Until recently, California's Republican state legislators had been as intransigent as their counterparts in Congress. On many issues, they still are-but since the Democrats won two-thirds control of both legislative houses in 2012, their ability to obstruct progressive legislation has vanished. But as opposed to any spending as some of them remain, many of them cannot continue to oppose immigrant legalization-a fact that even the thickest among them has come to understand.
California's wage hike also stands in stark contrast to last week's veto, by Washington, D.C. Mayor Vincent Gray, of a city-council-passed bill to require a living wage ($12.50 an hour) for District big-box stores-a bill aimed at Wal-Mart, which has planned to open some stores within the District but said it wouldn't if the bill became law. Gray and other Wal-Mart defenders complained that the bill unfairly singled out certain major retailers.

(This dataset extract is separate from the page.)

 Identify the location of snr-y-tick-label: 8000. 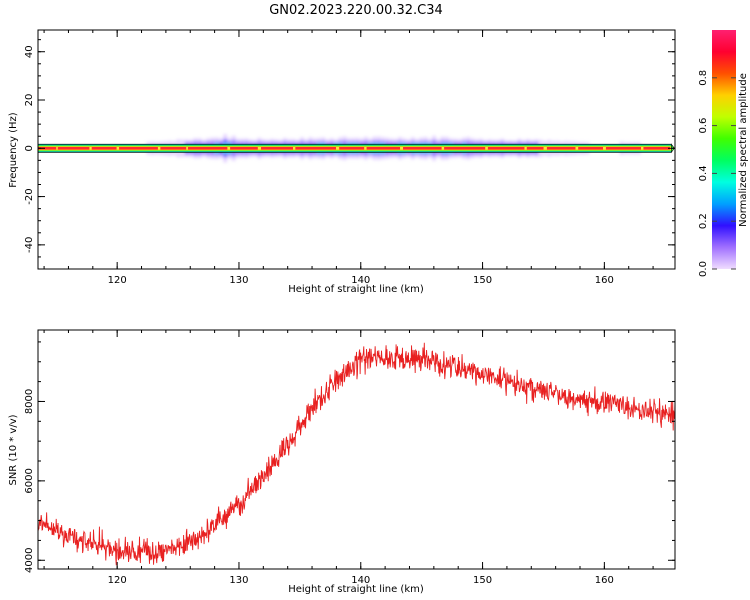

Fair enough. So taking a tip from California, what the D.C. Council should do is enact a District minimum wage of $12.50 for all workers. Living expenses in Washington, a city that is upscaling like mad, far exceed those in California or any other state (save, perhaps, Alaska and Hawaii, which have issues of distance that the continental 48 do not). The Economic Policy Institute has concluded that each member of a two-parent family with two children would have to work at fulltime $20-an-hour jobs to achieve a decent living standard in the District. Surely, going to $12.50 an hour is a moderate accommodation to D.C. living costs that the District can afford.
The Golden State has seldom shined so brightly as it did last week. Let's hope that glow comes east.